What is asked: Count the lines in the records below that contain the string "height", treating uppercase and lowercase as different, and give only that number.

(Coordinate data for items)
--*--
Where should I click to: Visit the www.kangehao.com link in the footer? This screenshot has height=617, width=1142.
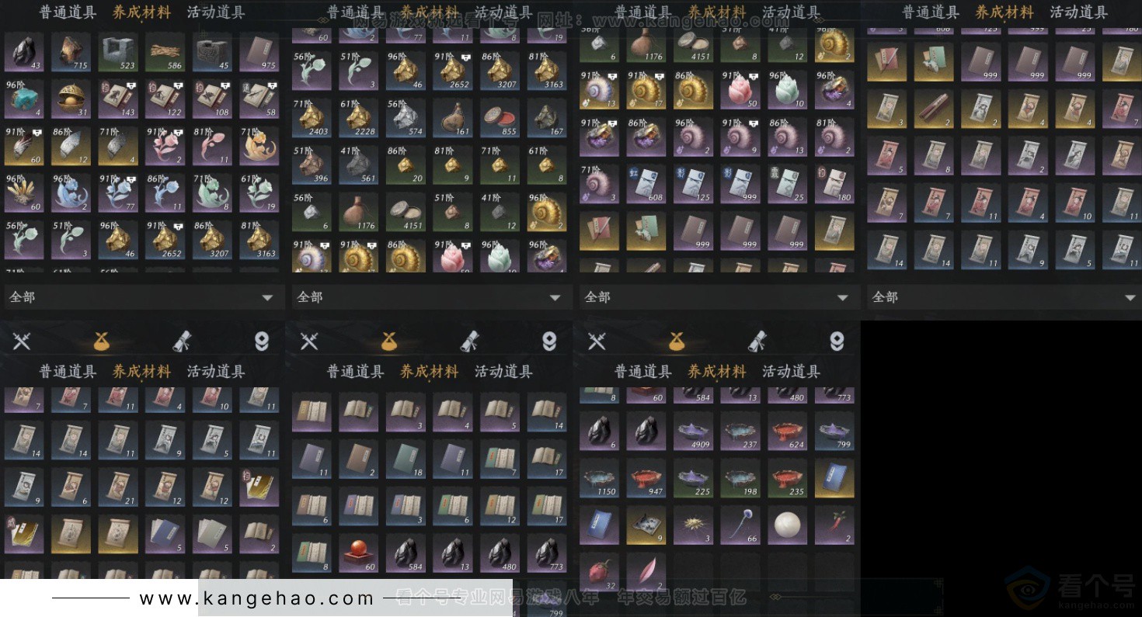[x=257, y=598]
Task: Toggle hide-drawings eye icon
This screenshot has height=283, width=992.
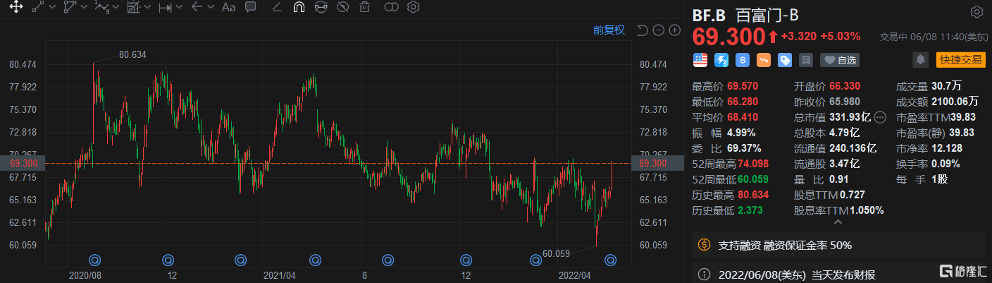Action: coord(342,8)
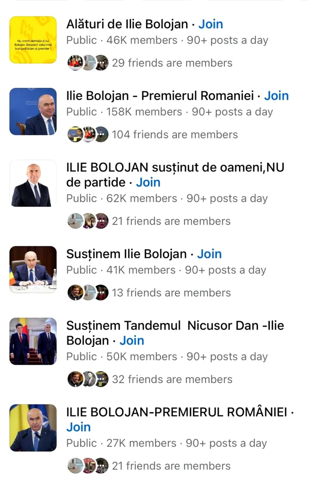Click friend avatars in the 62K members group

pyautogui.click(x=88, y=221)
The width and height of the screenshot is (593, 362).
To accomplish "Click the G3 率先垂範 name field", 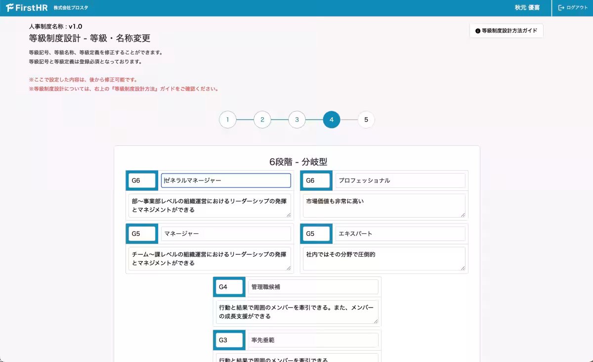I will pos(313,340).
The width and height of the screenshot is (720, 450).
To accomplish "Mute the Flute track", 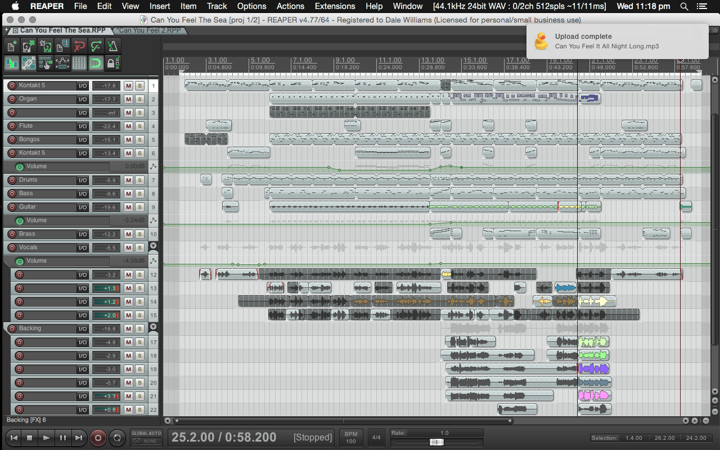I will pos(128,127).
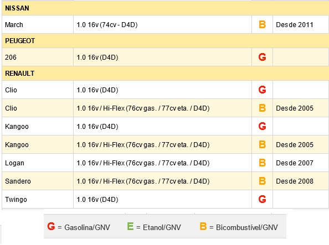
Task: Click the red G icon for Peugeot 206
Action: [x=263, y=57]
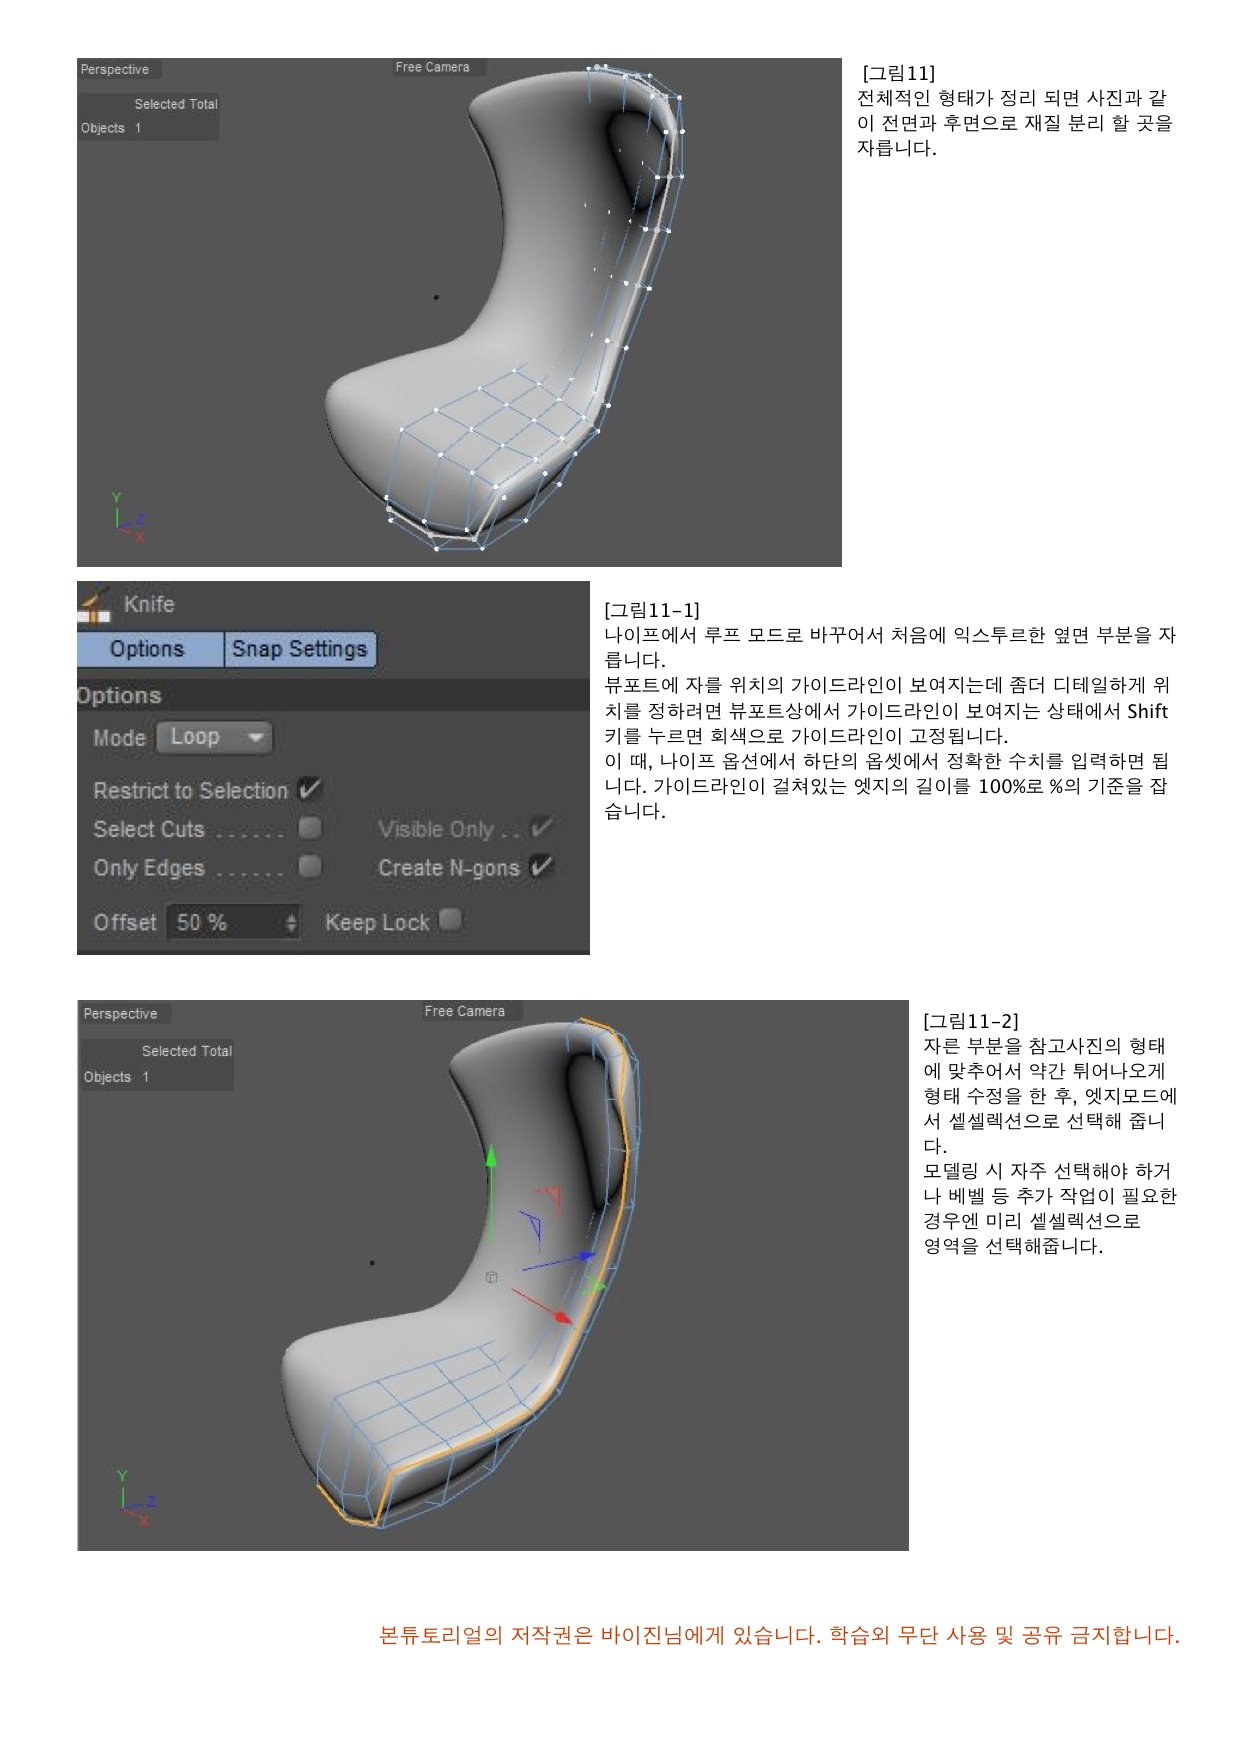Open the Mode dropdown set to Loop
The image size is (1240, 1755).
pos(215,737)
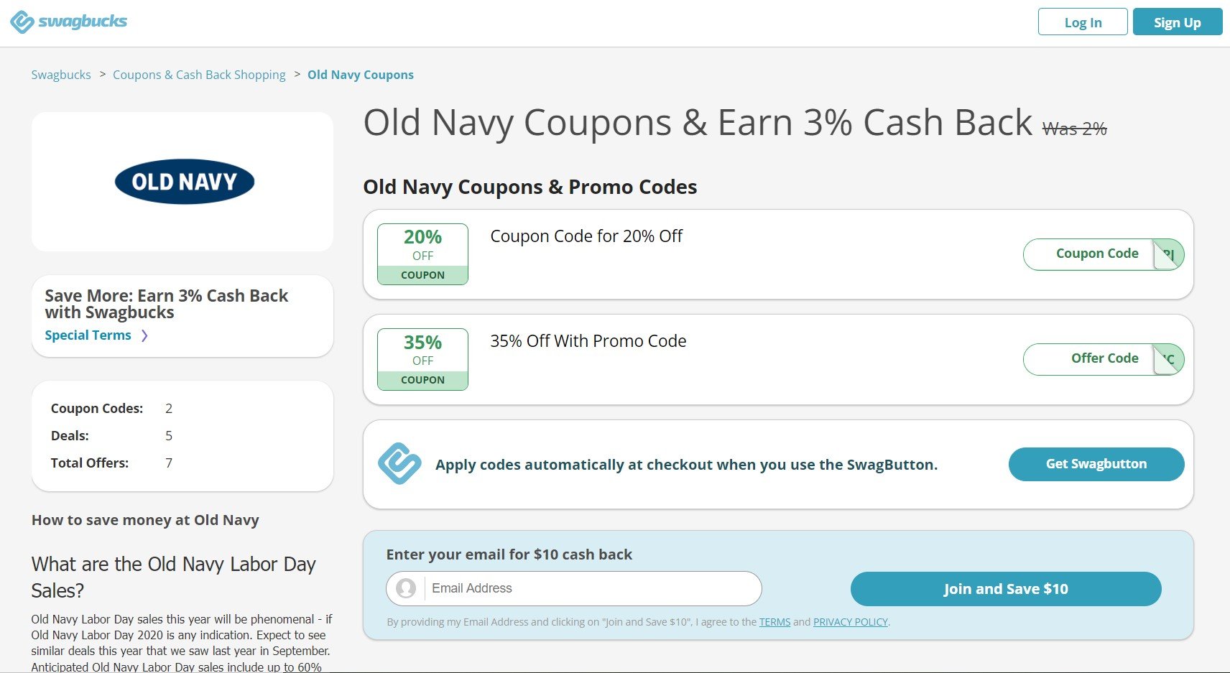Click the Old Navy logo image
Viewport: 1230px width, 673px height.
pos(185,182)
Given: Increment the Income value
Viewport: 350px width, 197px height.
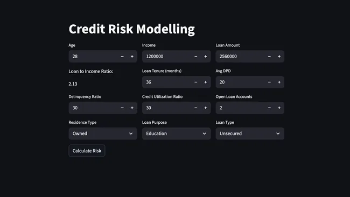Looking at the screenshot, I should click(x=206, y=57).
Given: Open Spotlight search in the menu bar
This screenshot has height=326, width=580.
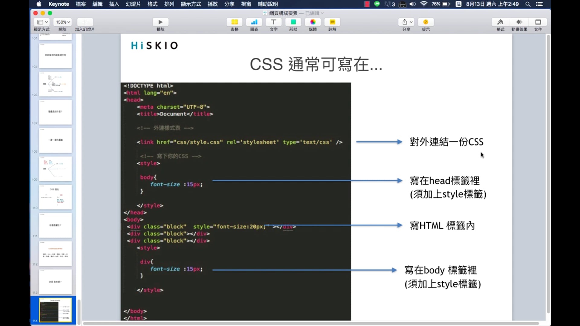Looking at the screenshot, I should click(x=528, y=4).
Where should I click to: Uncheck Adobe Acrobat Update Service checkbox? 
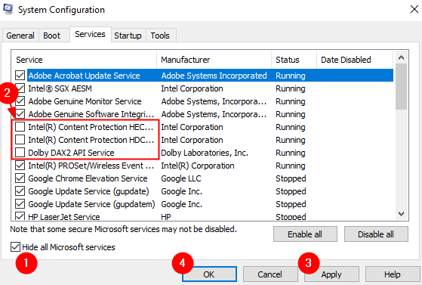[20, 76]
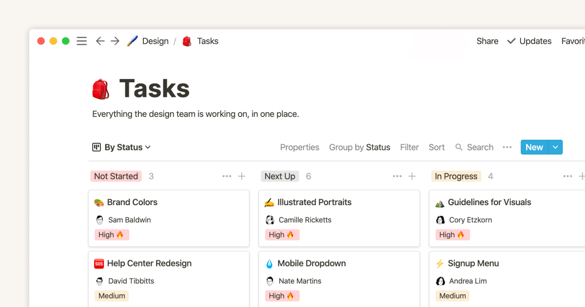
--*--
Result of this task: 7